● **작업 내용**: "Identify the location" 부분이 들어 있는 줄부터 "(865, 228)." 부분이 들어 있는 줄까지, 양 끝 줄을 포함해 그대로 인용해 주겠어요? 그림은 답에 넣지 마세요.

● **참고 자료**:
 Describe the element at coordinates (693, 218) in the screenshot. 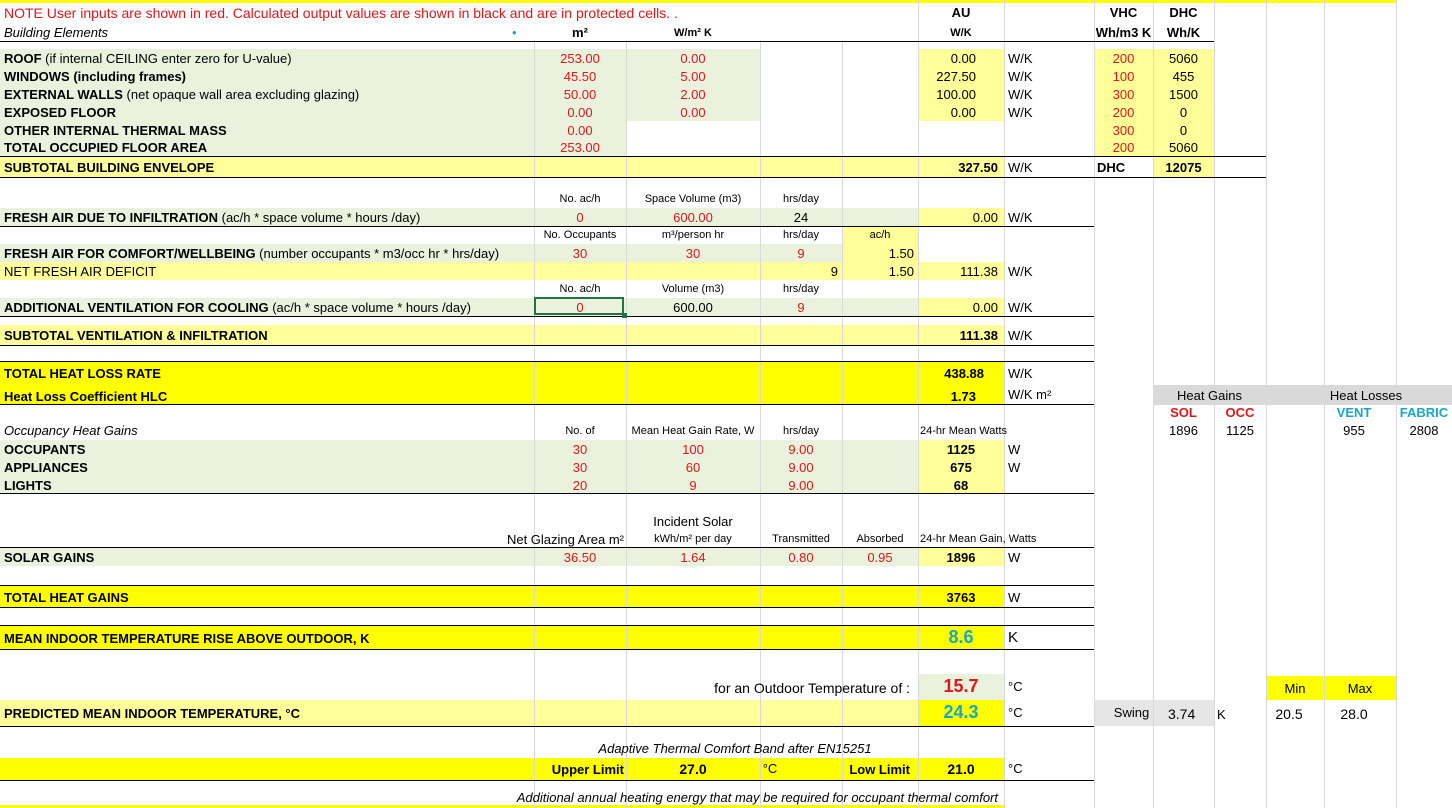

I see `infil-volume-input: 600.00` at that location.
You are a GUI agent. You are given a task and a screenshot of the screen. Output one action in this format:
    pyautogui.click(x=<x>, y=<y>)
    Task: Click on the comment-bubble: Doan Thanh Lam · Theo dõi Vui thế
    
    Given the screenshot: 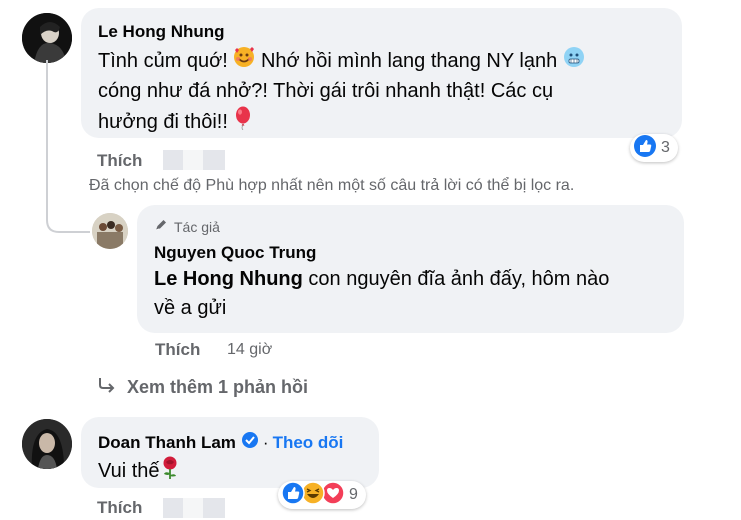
--
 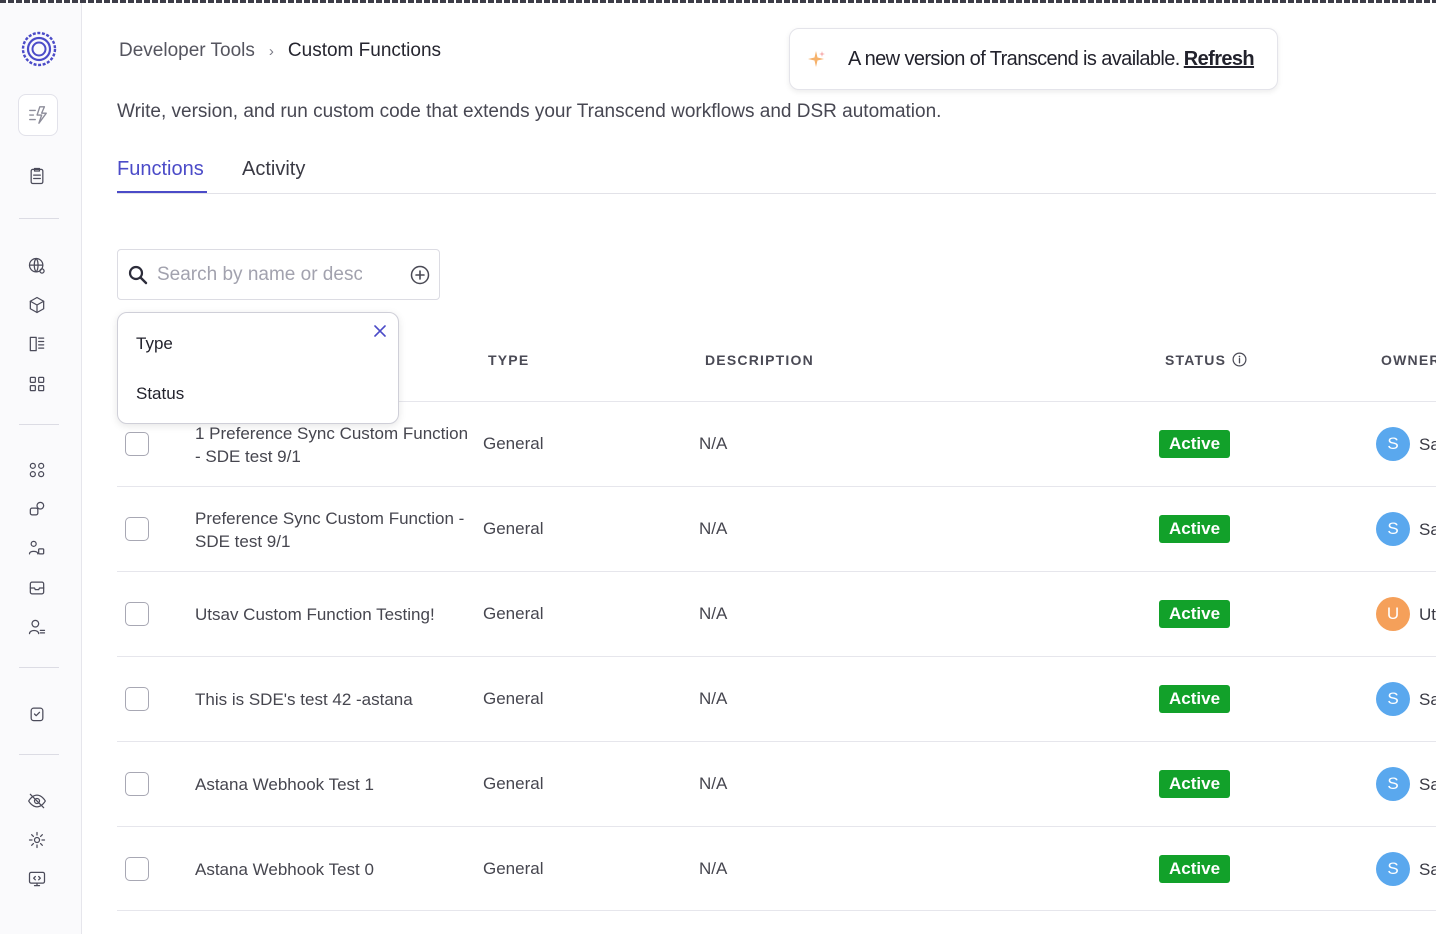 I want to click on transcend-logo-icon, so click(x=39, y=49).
==
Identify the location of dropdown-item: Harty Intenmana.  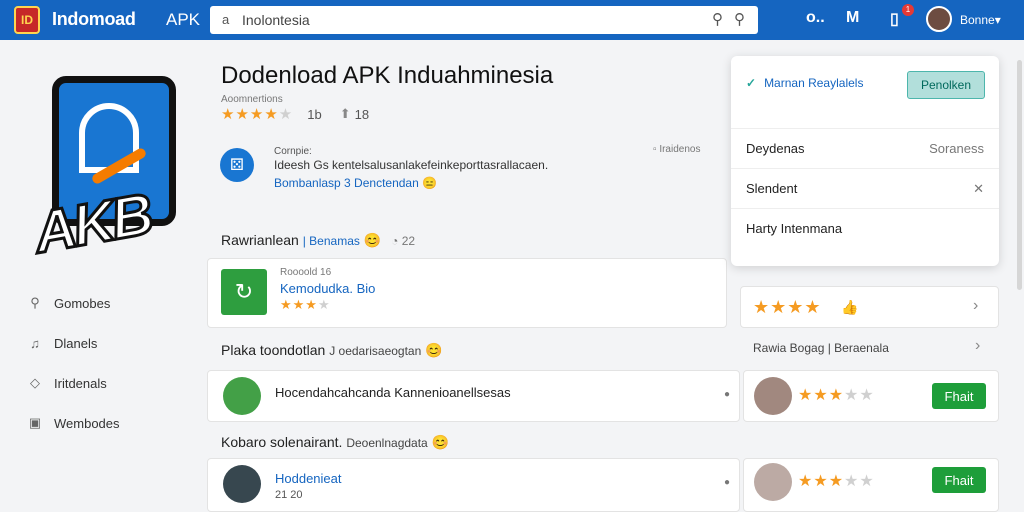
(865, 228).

● **정답 풀이**:
Identify the location of dropdown-item: Harty Intenmana.  
(865, 228).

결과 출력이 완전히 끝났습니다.